My family has been fortunate to have become a small part of this circle, expanding its reach and its ties to the U.S. Lori has earned her own place in the hearts of many in Leon. She began going as an interpreter, venturing into operating rooms and relaying communication between locals and American doctors. 

Over time her father learned Spanish, so Lori became a personal liaison between local families and the American medical professionals. She also became the guide to take the American medical professional on trips to visit the unique places in Nicaragua when they took a day off from the hospital, going to cathedrals, volcanoes, coffee plantations, colonial cities, crater lagoons, beaches or rain forests. All these years, Lori has also quietly does her own charitable work, hauling books and school supplies and toys to orphanages or to the children’s ward of the hospital. For years I have looked at photographs of smiling children on the receiving end of her kindness.

Many who live in Waynesville may remember when Gustavo, Fernanda or Anna Raquel were students at Waynesville Middle or Tuscola High School.
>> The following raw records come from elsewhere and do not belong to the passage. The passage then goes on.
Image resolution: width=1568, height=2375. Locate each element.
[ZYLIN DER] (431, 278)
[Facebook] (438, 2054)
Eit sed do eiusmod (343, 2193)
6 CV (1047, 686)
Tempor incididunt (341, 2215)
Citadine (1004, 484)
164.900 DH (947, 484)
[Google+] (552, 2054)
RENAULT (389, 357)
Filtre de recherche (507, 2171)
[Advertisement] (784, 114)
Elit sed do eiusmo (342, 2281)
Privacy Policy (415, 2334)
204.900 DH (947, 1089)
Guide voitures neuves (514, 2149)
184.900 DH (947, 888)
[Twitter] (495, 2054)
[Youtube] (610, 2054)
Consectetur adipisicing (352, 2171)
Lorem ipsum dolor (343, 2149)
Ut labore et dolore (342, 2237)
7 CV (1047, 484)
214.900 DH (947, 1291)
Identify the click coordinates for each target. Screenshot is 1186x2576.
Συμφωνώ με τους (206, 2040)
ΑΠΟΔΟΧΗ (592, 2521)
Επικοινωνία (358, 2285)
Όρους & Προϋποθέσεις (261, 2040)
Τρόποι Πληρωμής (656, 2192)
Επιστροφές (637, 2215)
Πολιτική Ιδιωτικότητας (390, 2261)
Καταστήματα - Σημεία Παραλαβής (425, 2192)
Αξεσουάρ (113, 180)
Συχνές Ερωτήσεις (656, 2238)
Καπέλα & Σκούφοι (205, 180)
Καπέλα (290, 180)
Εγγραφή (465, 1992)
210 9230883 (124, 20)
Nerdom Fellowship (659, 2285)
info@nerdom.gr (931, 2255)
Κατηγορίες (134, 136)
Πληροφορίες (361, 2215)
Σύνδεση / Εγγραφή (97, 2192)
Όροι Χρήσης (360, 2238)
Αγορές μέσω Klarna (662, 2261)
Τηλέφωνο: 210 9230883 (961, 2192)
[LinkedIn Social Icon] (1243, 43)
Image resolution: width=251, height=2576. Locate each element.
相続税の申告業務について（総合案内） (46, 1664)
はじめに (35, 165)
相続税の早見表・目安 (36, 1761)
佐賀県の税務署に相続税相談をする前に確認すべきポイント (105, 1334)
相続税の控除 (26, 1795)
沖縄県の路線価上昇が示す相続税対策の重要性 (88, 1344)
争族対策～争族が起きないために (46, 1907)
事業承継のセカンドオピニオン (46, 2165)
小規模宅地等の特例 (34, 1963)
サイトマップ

These were children of doctors who came into our home on informal exchanges and lived with us for up to six months at a time. While were in Leon in April, my daughter Hannah reconnected with these friends as the now young adults spent some late nights out on the town and a day snowboarding on rocks down a volcanic mountain.

Our ties to Leon have also been strengthened from time spent on the porch of my mountain house. Bill brought many of those interns who visited Raleigh to Waynesville, staying at the Oak Park Inn and visiting the sites here. That trip always included long sunset dinners on our porch with great food, singing and guitar playing, cigars and the fantastic Nicaraguan rum, Flor de Cana. 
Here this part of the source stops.